> [EXERCISE GOAL]:
Write down, unchanged, the entries from the first line through the line holding "Star Tech (333, 1669)". Include no other line.

> [PROVIDED MATERIAL]:

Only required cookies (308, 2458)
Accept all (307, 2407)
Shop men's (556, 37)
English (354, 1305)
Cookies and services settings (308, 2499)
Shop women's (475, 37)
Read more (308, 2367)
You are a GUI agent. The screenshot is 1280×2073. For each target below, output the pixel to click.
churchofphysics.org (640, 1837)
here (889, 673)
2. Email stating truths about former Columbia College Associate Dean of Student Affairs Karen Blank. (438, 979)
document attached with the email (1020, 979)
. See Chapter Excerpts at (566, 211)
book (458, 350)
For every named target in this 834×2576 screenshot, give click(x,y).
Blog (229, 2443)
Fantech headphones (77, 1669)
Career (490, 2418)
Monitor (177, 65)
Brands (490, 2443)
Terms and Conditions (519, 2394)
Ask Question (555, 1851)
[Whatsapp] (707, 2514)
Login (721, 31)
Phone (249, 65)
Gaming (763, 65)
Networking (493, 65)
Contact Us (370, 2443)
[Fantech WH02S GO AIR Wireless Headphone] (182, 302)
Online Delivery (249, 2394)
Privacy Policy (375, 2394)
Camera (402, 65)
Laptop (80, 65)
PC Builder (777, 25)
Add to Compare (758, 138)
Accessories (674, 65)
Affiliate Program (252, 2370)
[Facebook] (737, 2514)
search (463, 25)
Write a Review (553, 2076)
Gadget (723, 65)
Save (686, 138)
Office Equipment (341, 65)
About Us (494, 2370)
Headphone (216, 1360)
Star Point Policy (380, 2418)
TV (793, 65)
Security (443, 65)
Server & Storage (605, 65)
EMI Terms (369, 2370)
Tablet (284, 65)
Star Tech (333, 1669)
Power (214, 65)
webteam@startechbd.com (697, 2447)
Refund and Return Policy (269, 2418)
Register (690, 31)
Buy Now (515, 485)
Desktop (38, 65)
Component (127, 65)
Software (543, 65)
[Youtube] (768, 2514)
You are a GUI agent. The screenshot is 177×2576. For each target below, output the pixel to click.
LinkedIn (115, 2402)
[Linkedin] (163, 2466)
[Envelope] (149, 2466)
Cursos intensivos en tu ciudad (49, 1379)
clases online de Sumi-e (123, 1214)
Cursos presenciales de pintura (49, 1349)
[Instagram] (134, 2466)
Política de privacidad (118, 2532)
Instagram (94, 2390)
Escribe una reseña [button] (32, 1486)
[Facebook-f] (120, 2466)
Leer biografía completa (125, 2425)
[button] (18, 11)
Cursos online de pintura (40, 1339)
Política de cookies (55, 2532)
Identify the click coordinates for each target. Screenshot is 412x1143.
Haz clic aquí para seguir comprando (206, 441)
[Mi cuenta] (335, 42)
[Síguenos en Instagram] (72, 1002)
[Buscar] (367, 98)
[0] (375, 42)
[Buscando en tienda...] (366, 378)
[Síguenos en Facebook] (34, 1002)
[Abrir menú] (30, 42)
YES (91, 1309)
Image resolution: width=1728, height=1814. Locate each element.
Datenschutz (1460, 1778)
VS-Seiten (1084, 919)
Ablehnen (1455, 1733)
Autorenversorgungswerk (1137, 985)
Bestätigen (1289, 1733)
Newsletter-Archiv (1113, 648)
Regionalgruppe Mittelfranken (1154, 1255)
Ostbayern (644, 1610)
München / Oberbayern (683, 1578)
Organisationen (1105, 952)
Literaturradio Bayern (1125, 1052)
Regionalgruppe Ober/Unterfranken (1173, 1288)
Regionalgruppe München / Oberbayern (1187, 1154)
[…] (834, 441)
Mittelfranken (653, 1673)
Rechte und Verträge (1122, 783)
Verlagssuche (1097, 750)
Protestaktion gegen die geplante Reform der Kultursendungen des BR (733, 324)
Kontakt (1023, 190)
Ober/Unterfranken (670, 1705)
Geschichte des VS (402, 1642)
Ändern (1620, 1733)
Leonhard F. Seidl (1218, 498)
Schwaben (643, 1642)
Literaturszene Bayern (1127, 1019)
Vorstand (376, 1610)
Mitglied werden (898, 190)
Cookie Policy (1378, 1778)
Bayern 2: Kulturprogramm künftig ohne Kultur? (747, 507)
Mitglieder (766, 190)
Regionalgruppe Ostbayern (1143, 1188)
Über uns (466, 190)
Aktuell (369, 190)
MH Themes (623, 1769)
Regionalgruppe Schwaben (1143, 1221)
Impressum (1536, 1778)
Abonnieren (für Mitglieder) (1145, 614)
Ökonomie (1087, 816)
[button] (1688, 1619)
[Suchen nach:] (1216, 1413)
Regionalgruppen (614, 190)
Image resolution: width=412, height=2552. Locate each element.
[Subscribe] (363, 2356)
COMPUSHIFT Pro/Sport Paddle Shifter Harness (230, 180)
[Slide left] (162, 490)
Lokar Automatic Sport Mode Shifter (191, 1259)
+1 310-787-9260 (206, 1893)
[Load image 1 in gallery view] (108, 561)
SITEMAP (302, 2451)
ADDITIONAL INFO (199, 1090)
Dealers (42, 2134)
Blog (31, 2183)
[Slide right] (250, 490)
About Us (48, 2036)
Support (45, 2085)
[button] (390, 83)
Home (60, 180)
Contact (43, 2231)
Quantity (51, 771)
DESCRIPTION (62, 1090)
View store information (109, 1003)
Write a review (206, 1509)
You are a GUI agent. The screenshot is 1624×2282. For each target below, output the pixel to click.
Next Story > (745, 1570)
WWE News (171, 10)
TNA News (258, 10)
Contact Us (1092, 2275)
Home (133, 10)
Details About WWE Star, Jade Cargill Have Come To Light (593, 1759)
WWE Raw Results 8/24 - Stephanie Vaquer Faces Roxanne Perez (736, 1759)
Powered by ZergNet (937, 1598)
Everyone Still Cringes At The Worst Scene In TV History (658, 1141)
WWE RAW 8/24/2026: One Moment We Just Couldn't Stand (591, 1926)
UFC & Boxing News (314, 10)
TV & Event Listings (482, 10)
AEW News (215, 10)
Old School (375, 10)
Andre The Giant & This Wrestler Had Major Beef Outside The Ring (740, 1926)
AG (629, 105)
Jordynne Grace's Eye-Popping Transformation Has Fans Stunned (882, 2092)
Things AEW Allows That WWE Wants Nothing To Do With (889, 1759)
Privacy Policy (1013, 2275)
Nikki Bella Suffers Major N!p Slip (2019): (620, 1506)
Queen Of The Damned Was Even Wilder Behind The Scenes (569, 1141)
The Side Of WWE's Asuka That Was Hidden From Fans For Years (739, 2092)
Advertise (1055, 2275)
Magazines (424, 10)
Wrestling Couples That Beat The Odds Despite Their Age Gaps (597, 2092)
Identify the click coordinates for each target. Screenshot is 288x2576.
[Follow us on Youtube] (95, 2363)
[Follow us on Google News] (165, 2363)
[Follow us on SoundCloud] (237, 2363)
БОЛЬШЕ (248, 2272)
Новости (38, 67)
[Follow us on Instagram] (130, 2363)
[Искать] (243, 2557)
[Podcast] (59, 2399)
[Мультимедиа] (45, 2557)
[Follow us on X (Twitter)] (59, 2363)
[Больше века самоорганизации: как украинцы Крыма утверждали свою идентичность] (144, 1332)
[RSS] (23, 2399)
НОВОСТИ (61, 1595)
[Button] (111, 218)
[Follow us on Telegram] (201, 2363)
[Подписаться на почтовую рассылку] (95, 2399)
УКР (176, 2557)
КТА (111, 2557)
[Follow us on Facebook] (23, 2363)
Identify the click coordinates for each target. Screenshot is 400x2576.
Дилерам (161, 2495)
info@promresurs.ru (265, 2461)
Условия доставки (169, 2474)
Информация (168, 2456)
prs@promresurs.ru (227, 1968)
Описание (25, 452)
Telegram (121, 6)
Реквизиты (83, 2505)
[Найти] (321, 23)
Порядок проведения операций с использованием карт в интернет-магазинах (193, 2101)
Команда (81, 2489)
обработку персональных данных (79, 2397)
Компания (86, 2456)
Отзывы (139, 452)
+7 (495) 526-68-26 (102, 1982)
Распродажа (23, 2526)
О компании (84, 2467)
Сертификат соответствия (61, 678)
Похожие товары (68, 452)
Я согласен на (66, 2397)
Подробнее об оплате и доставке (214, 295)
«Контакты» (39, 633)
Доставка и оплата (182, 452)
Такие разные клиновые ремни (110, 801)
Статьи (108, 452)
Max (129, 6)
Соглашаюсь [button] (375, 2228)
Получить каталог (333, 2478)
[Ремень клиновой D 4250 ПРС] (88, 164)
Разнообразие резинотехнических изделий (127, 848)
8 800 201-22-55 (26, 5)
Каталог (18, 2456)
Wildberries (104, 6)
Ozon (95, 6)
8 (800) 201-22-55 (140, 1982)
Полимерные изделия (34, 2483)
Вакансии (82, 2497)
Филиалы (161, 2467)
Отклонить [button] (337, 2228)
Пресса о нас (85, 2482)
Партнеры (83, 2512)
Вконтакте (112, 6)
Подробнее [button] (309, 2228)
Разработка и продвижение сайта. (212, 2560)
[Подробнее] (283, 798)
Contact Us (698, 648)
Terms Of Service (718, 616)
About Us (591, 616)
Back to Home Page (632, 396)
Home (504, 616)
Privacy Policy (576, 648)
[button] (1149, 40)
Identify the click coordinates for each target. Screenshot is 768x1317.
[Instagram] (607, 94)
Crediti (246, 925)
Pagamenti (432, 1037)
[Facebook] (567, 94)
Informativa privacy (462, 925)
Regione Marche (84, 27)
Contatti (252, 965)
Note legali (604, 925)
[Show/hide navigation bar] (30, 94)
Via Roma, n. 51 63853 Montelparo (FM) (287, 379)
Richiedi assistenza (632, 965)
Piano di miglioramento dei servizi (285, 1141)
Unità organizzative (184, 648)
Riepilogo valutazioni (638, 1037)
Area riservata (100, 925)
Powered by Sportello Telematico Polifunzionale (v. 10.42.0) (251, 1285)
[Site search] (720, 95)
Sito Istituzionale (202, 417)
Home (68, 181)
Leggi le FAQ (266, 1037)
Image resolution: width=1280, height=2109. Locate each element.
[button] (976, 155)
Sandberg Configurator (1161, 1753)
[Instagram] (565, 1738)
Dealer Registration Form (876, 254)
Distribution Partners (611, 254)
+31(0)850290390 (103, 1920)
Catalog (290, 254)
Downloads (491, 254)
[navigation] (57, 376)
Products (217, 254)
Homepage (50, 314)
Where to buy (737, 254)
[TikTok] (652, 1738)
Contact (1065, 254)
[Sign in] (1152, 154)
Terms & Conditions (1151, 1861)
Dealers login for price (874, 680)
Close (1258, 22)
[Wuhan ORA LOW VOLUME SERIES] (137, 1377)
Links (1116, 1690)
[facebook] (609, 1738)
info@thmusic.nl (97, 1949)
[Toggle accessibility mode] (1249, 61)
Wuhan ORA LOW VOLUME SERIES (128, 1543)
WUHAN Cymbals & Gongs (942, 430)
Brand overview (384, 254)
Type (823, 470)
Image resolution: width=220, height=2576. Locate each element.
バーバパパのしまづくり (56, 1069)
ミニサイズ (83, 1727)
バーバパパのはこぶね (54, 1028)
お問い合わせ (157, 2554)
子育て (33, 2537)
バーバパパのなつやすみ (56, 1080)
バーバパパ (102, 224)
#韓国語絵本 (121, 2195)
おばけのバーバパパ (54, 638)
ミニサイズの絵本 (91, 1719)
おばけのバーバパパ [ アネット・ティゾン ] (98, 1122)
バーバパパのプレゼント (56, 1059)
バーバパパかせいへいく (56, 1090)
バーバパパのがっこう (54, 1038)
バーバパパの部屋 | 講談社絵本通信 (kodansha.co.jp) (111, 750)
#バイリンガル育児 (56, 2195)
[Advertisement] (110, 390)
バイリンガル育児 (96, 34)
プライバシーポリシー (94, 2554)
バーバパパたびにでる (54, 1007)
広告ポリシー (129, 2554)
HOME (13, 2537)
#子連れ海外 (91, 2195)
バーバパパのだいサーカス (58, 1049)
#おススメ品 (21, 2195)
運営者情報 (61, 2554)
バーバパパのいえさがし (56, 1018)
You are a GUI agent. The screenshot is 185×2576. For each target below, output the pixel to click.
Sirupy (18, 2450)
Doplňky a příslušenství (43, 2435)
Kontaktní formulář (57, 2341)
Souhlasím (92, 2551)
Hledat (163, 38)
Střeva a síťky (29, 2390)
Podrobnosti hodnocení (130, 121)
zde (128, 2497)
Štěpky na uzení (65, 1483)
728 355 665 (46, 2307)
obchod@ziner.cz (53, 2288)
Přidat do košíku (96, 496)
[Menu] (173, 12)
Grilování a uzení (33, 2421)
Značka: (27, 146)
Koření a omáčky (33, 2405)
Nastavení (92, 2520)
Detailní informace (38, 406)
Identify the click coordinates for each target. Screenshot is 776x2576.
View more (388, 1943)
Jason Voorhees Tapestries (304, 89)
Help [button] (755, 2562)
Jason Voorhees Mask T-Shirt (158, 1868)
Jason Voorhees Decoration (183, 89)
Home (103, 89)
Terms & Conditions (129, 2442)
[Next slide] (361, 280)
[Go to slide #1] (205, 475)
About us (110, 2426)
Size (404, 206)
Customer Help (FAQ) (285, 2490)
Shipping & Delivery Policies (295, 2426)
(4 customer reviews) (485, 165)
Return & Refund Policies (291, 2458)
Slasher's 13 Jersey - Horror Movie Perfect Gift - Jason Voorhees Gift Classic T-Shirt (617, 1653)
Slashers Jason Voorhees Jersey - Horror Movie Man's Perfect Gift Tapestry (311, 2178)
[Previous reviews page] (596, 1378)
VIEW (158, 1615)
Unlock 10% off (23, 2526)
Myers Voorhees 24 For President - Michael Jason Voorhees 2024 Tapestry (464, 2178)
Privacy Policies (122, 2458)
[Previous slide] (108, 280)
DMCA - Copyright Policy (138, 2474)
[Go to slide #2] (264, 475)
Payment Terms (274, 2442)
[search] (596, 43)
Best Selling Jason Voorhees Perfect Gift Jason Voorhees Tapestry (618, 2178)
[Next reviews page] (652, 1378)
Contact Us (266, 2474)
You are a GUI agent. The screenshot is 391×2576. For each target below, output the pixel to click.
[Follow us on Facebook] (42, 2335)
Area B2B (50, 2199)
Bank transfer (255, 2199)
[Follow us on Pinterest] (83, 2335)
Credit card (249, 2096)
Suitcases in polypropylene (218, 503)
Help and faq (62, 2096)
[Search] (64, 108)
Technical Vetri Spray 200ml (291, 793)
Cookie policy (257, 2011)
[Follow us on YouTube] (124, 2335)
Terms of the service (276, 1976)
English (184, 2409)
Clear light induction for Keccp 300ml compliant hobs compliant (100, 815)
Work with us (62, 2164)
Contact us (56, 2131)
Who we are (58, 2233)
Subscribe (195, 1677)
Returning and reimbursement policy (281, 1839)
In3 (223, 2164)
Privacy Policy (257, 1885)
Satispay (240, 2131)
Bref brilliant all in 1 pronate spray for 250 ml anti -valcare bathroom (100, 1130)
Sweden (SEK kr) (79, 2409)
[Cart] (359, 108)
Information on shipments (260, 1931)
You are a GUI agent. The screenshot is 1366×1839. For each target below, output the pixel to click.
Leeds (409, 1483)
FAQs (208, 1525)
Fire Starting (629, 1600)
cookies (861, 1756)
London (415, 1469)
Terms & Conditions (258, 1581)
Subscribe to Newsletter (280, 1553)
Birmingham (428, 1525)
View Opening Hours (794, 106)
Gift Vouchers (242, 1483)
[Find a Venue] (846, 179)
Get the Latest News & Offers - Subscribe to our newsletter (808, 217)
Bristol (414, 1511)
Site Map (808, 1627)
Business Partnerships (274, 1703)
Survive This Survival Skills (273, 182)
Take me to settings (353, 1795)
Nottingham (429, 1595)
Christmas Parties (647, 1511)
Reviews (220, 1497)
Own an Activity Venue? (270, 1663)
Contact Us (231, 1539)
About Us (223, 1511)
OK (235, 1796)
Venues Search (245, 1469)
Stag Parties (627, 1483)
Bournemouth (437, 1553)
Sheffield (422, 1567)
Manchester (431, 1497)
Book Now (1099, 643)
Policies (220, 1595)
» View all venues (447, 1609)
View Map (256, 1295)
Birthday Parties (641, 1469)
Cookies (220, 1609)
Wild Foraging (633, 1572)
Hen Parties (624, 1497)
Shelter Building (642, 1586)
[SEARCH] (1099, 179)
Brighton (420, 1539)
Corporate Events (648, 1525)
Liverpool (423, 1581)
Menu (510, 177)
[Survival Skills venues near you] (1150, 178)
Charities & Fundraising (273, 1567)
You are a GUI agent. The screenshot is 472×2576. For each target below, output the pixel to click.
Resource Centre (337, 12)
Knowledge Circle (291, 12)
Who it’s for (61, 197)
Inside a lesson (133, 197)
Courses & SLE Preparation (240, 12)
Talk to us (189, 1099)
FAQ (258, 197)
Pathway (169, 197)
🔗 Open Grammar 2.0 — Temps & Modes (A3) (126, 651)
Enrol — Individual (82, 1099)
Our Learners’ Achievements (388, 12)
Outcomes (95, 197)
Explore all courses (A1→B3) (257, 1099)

> [REPLY]:
Only required cookies (308, 2458)
Accept all (307, 2407)
Shop men's (556, 37)
English (354, 1305)
Cookies and services settings (308, 2499)
Shop women's (475, 37)
Read more (308, 2367)
You are a GUI agent. The screenshot is 1280×2073. For each target below, output the pixel to click.
churchofphysics.org (640, 1837)
here (889, 673)
2. Email stating truths about former Columbia College Associate Dean of Student Affairs Karen Blank. (438, 979)
document attached with the email (1020, 979)
. See Chapter Excerpts at (566, 211)
book (458, 350)
For every named target in this 834×2576 screenshot, give click(x,y).
Blog (229, 2443)
Fantech headphones (77, 1669)
Career (490, 2418)
Monitor (177, 65)
Brands (490, 2443)
Terms and Conditions (519, 2394)
Ask Question (555, 1851)
[Whatsapp] (707, 2514)
Login (721, 31)
Phone (249, 65)
Gaming (763, 65)
Networking (493, 65)
Contact Us (370, 2443)
[Fantech WH02S GO AIR Wireless Headphone] (182, 302)
Online Delivery (249, 2394)
Privacy Policy (375, 2394)
Camera (402, 65)
Laptop (80, 65)
PC Builder (777, 25)
Add to Compare (758, 138)
Accessories (674, 65)
Affiliate Program (252, 2370)
[Facebook] (737, 2514)
search (463, 25)
Write a Review (553, 2076)
Gadget (723, 65)
Save (686, 138)
Office Equipment (341, 65)
About Us (494, 2370)
Headphone (216, 1360)
Star Point Policy (380, 2418)
TV (793, 65)
Security (443, 65)
Server & Storage (605, 65)
EMI Terms (369, 2370)
Tablet (284, 65)
Star Tech (333, 1669)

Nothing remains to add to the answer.